The first time I saw Charlotte in person was at the aftershow party at the Manic Street Preachers' set at Cardiff's Millennium Stadium on Millennium Eve, an early sign that her musical tastes stretched beyond hymns and arias.

"Yeah, I would have been 14... but I've been into everything, for ever. When I was super-duper young, I'm talking 3 or 4, I loved Gloria Estefan. Apparently, in my nursery they had the radio on all the time and I just used to pick up the lyrics really easily, and that's how my mother first knew I was musical. As I got older I listened to a lot of classical and opera, obviously. A lot of Puccini, more from the romantic era, and as I grew up I got into all sorts of weird shit, and now I'm massively into Messiaen, and more instrumental stuff than vocal, like The Protecting Veil by John Tavener, which I was gonna put on my list. And then the Manics: I was gonna choose The Holy Bible. My tutor Richard, who used to travel round with us 'cos I couldn't always be at school, was a massive Manics fan. It was around the time of This Is My Truth, Tell Me Yours - which I loved - and he was like, 'It's not about this. It's about The Holy Bible.' Then I got into Silverchair, 'cos I was a teenager and I was into emo, and I was massively into R&B as well, like D'Angelo, India.Arie, Musiq Soulchild, Jill Scott... and Nikka Costa, this skinny white chick with blazing red hair and a badass voice. But pop passed me by, apart from the Sugababes. And then I listened to a load of old stuff, like Laura Nyro and Ricki Lee Jones, and lots of jazz. My bampy (Welsh slang for grandad) used to listen to a lot of old blues and soul and rock&roll. And my aunty, who's a cabaret singer, was always into Celine and Barbra, but I couldn't really stand that. And I feel bad saying that, because they're obviously incredible singers.
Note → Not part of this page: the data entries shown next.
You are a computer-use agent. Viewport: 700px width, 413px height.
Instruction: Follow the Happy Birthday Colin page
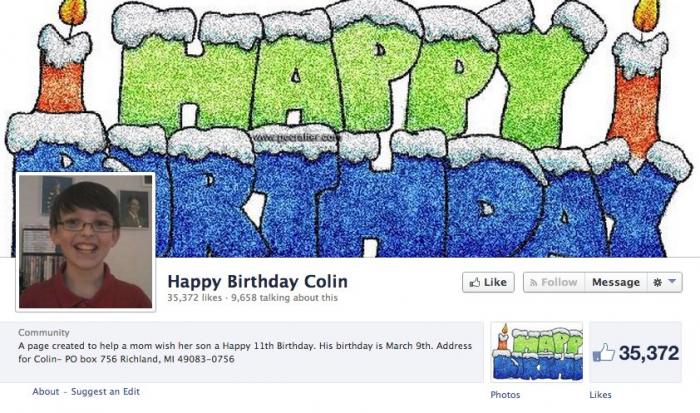click(x=554, y=282)
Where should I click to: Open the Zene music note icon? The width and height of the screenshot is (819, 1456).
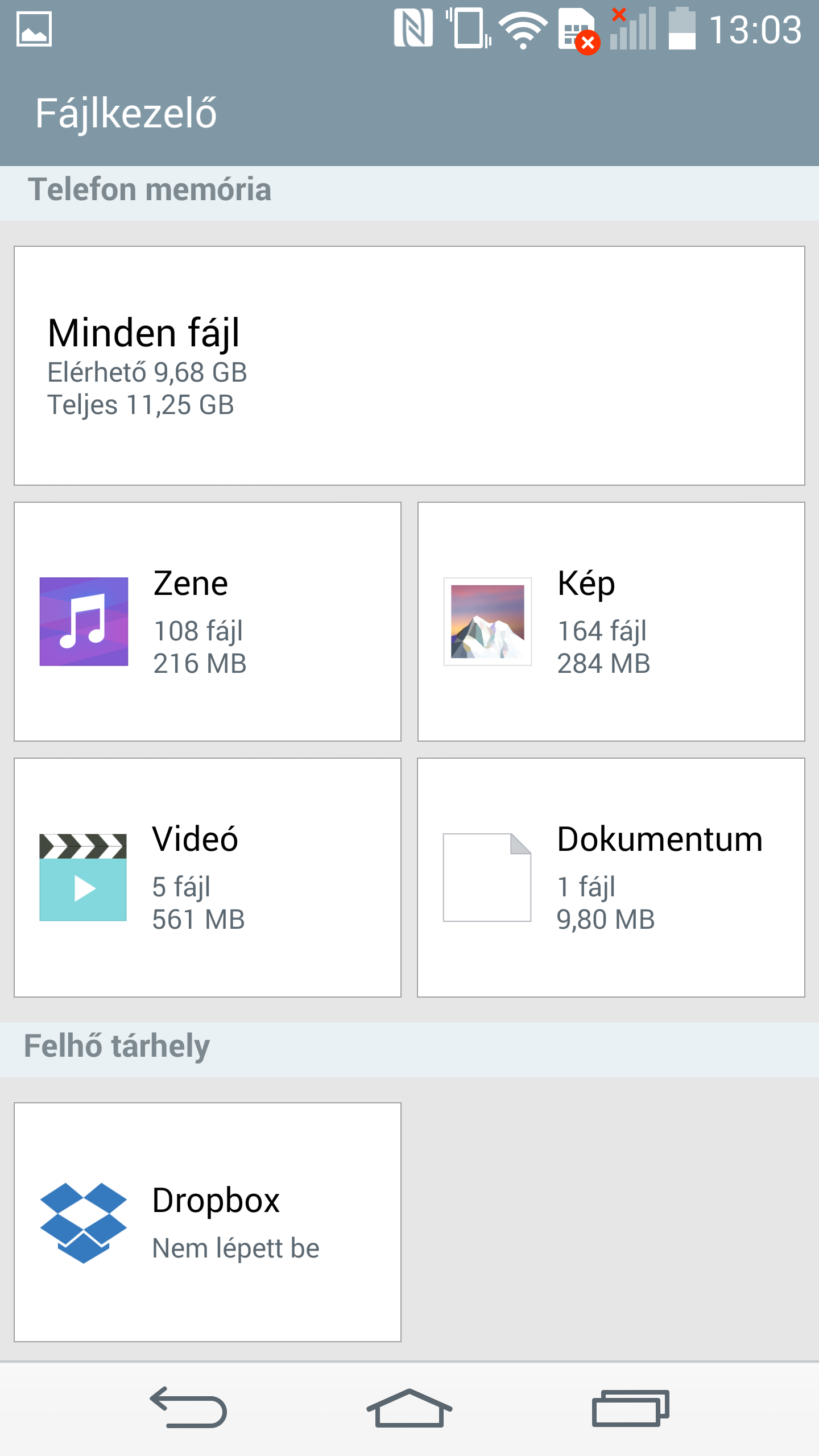tap(84, 621)
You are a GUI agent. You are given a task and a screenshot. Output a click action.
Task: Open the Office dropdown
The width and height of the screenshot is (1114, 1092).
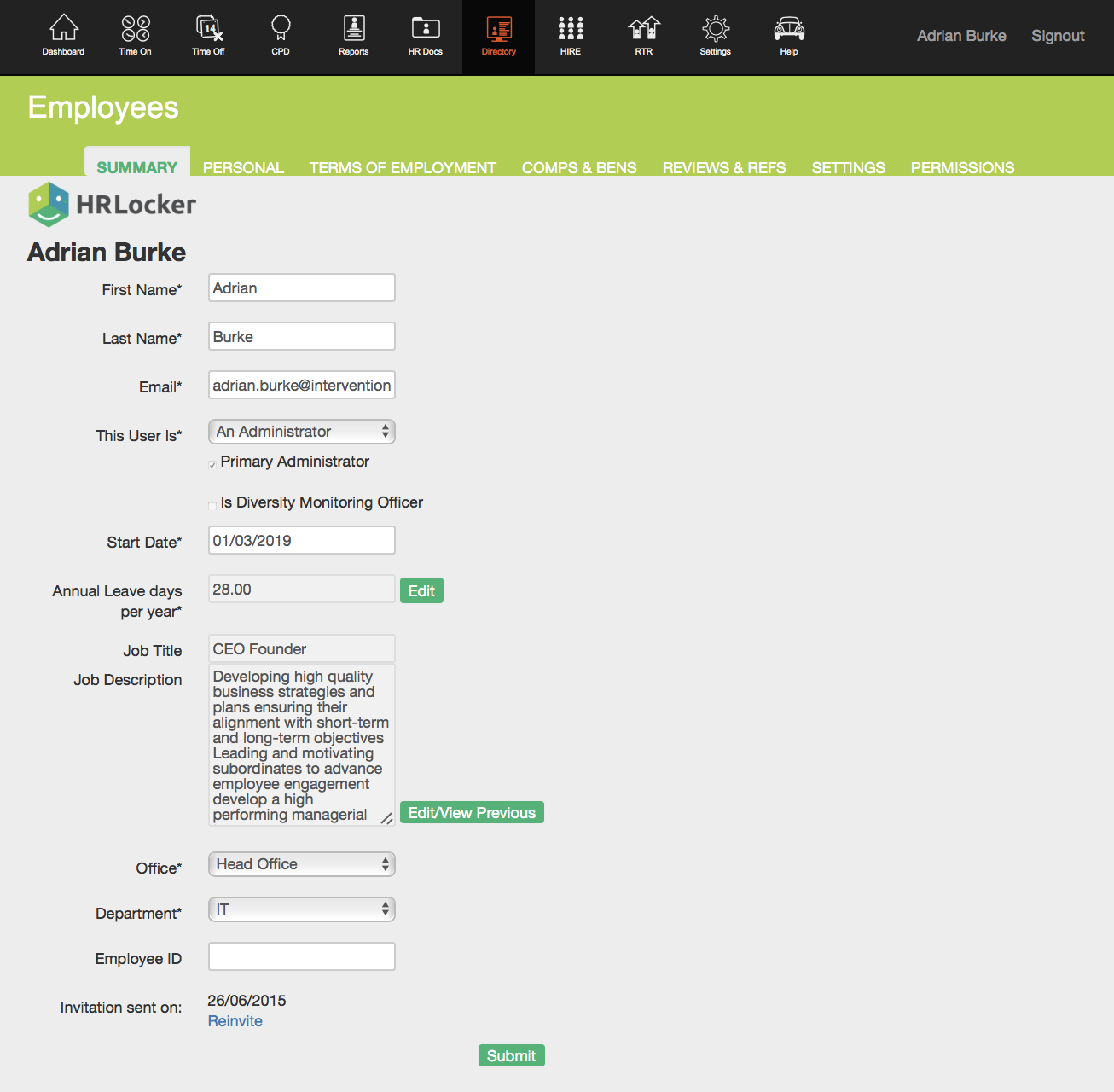[x=301, y=864]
But I suppose it was when I was pregnant with my eldest that I started massively delving into music. Before that, I'd been working so hard for such a long time, and I'd never got to go to gigs until then. Which is when these albums came into my life."

Which brings us to the Baker's Dozen. Whatever you expected from Charlotte Church, it's fair to say this probably wasn't it...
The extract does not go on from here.